US-Präsident Donald Trump hat eine Festnahme des israelischen Ministerpräsidenten Benjamin Netanjahu auf US-Boden ausgeschlossen, falls dieser im September zur Generaldebatte der Vereinten Nationen nach New York reist. Auf seiner Plattform Truth Social erklärte Trump, Netanjahu werde während seines Aufenthalts in den Vereinigten Staaten „unter keinen Umständen“ festgenommen. Damit reagierte er auf Aussagen des New Yorker Bürgermeisters Zohran Mamdani.
Mamdani hatte in einem Interview mit der New York Times erklärt, er befinde sich in einem „aktiven Austausch“ mit der Rechtsabteilung der Stadt, um zu klären, ob er eine Festnahme des israelischen Regierungschefs veranlassen könne. Er bezeichnete Netanjahu dabei als „Kriegsverbrecher“ und sagte, dieser gehöre aus seiner Sicht „nach Den Haag“.

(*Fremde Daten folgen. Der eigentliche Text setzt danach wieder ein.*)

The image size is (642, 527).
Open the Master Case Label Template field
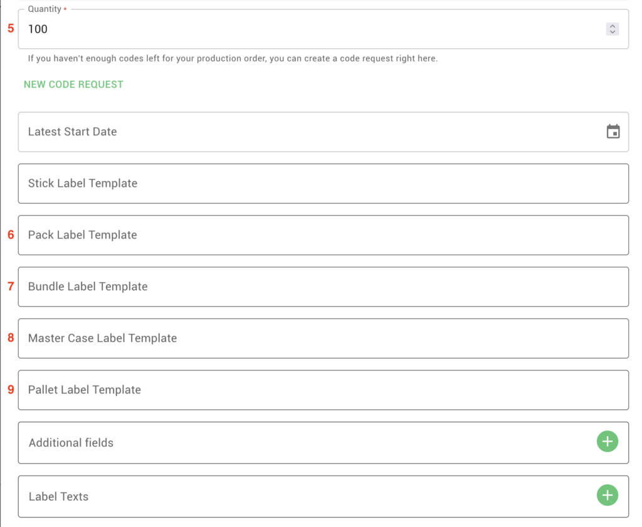(323, 338)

Die israelische Vertretung bei den Vereinten Nationen teilte der Deutschen Presse-Agentur mit, man rechne weiterhin fest damit, dass Netanjahu im September an der UN-Generaldebatte teilnehmen werde. Die Äußerungen Mamdanis hätten aus ihrer Sicht keinerlei rechtliche Grundlage.
Gegen Netanjahu besteht seit November 2024 ein Haftbefehl des Internationalen Strafgerichtshofs wegen mutmaßlicher Kriegsverbrechen im Gazastreifen. Der israelische Regierungschef weist die Vorwürfe entschieden zurück. Israel erkennt den Gerichtshof nicht an und verlangt die Aufhebung der Haftbefehle. Auch die USA erkennen den Internationalen Strafgerichtshof nicht an.